[Stored records]
* * *
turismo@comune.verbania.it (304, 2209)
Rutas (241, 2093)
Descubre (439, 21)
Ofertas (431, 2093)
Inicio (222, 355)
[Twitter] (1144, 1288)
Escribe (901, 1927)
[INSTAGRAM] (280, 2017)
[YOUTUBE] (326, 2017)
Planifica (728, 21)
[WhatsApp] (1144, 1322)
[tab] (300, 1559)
* * *
• _Instructions to follow_
Begin with the line that contains "Rutas (241, 2093)" and end with the last line of the records; set down every line in that span exactly, and nothing else.

• _Your response_
Rutas (241, 2093)
Descubre (439, 21)
Ofertas (431, 2093)
Inicio (222, 355)
[Twitter] (1144, 1288)
Escribe (901, 1927)
[INSTAGRAM] (280, 2017)
[YOUTUBE] (326, 2017)
Planifica (728, 21)
[WhatsApp] (1144, 1322)
[tab] (300, 1559)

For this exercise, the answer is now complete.